Travailleurs sociaux, psychologues, psychiatres ont chacun leurs propres méthodes d’évaluation et définissent différemment les compétences parentales. Ces compétences sont au cœur de l’évaluation et donc des mesures qui peuvent être prises à l’encontre des parents jugés négligents. La littérature n’offre pas de définition précise ni de consensus sur ce que sont les compétences parentales. Dans cette étude, les auteures considèrent que « les compétences parentales seraient composées de différentes habiletés et connaissances de nature intellectuelles, relationnelles et comportementales ».
D’après les auteures, à ce jour, « aucune méthodologie particulière n’est officiellement reconnue pour évaluer les compétences parentales ».
Des faits ou des opinions?
Dans leur analyse, les auteures ont pris en compte les trois catégories d’experts qui interviennent le plus dans les décisions judiciaires en protection de l’enfance : les psychologues, les psychiatres et les travailleurs sociaux. Ces experts ne sont pas toujours adéquatement formés ni suffisamment encadrés par leur ordre professionnel (guides éthiques, outils d’évaluation, etc.) pour être en mesure d’évaluer avec justesse le « manque » de compétences parentales qui pourrait porter préjudice à l’enfant.

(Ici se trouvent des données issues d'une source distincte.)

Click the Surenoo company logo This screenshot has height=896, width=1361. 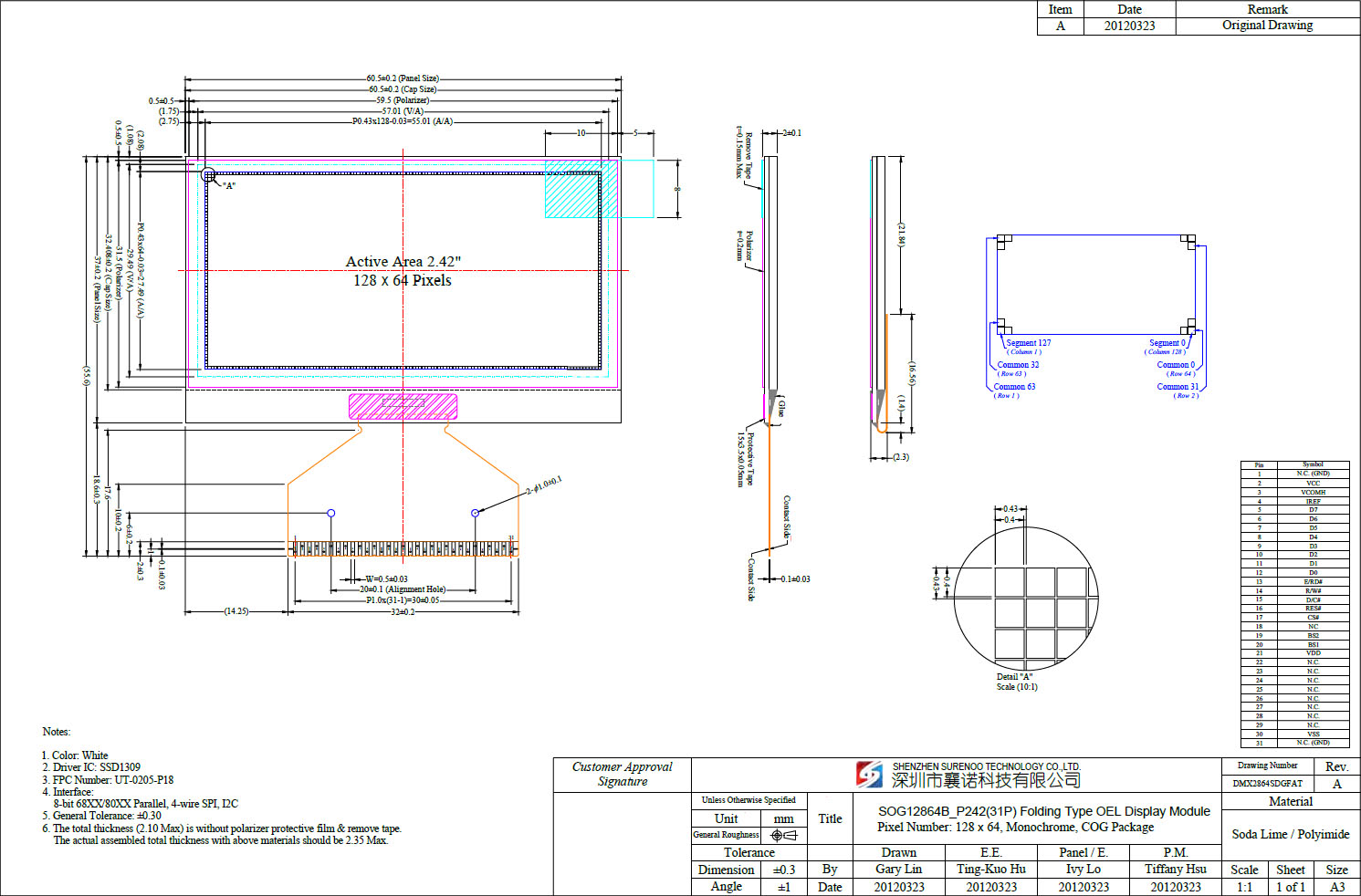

L’Ordre des psychologues du Québec propose un guide d’expertise sur la « garde d’enfant ». Les auteures affirment cependant que la « la validité des tests psychologiques [utilisés dans le cadre de ces expertises] est fortement remise en question » par la littérature.
Les psychiatres, eux, ne disposent pas de guide d’expertise spécifique aux situations de protection de l’enfance, ni de « lignes directrices claires pour encadrer leurs évaluations ». Les auteures questionnent la qualité des évaluations des psychiatres, notamment à cause de leur tendance à « confondre des états cliniques avec des états légaux, par exemple la psychose et l’incapacité ».

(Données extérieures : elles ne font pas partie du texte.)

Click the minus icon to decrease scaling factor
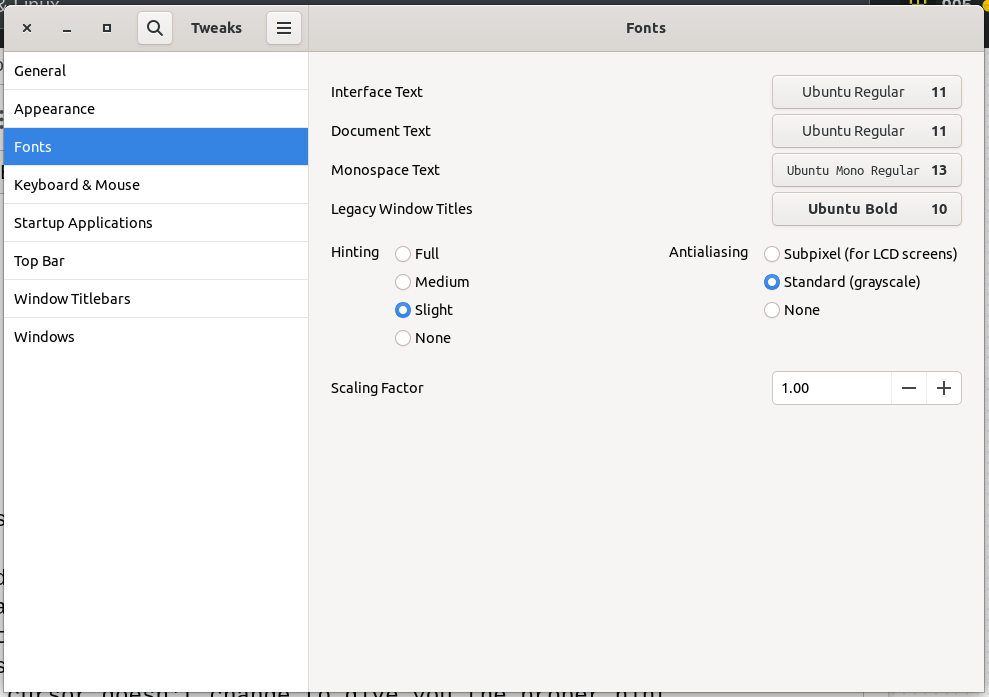 (x=908, y=388)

Les travailleurs sociaux peuvent profiter de formations organisées par leur ordre professionnel. D’après les auteures, leurs évaluations sont « plus factuelles que celles des psychologues ou des psychiatres ». Néanmoins, la littérature scientifique remet aussi en question leur fiabilité, en raison d’un manque d’outils objectifs, mais aussi à cause du « jeune âge et [du] manque d’expérience (…) [des travailleurs sociaux] ».
D’après l’analyse de la jurisprudence effectuée par les auteures, les tribunaux ne questionnent pas souvent « les méthodes d’évaluation ou la compétence des experts ».
La mère « normale »
Les représentations sociales des experts quant au comportement parental « normal » influencent aussi les évaluations. D’après les auteures, l’absence d’une définition précise qui fasse consensus « [favorise] des interprétations subjectives et empreintes de moralisme ». Les critères définissant ce qu’est un comportement acceptable ou non, normal ou déviant, font « émerger une norme de la mère normale ». Une norme jugée simpliste par rapport aux situations vécues par les familles faisant l’objet de mesures de placement et de protection de l’enfance.

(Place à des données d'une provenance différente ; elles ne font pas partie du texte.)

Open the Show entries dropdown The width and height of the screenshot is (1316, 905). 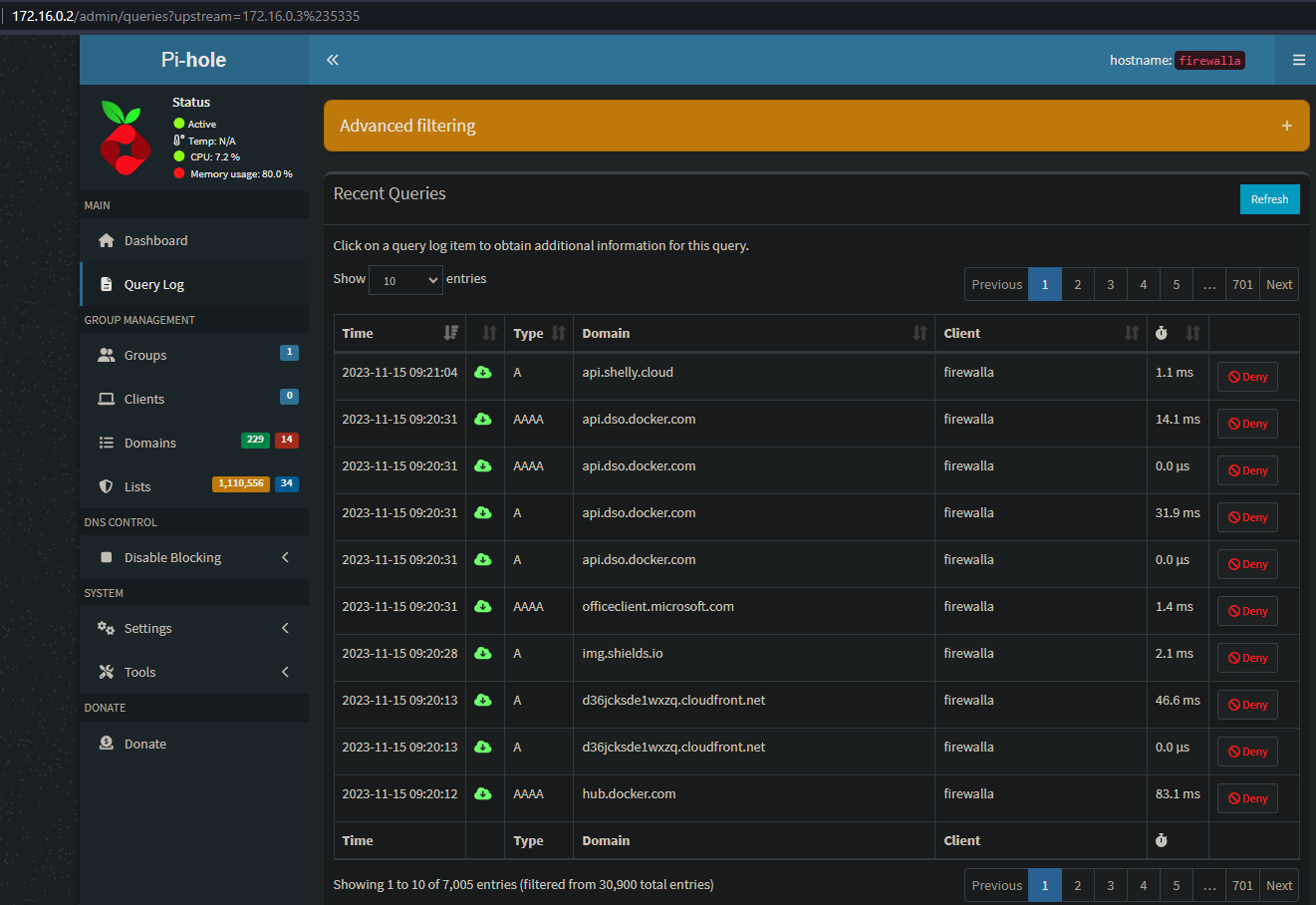[405, 279]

Face à l’autorité des experts et à la norme de la « mère normale » véhiculée par ces derniers, les mères peuvent difficilement faire valoir des compétences autres que celles qui sont implicitement attendues, et donc s’opposer aux évaluations effectuées. Dans la jurisprudence analysée par les chercheuses, aucune mère n’avait eu recours à une contre-expertise. Elles en ont « théoriquement » le droit mais d’après la littérature citée, « le coût financier, social et personnel reste difficile à assumer ».
Bien entendu, cette étude ne remet pas en cause la nécessité de l’existence des mesures de protection de la jeunesse. Elle questionne cependant les conséquences potentielles du sentiment d’infaillibilité et d’autorité scientifique trop souvent attribués aux experts.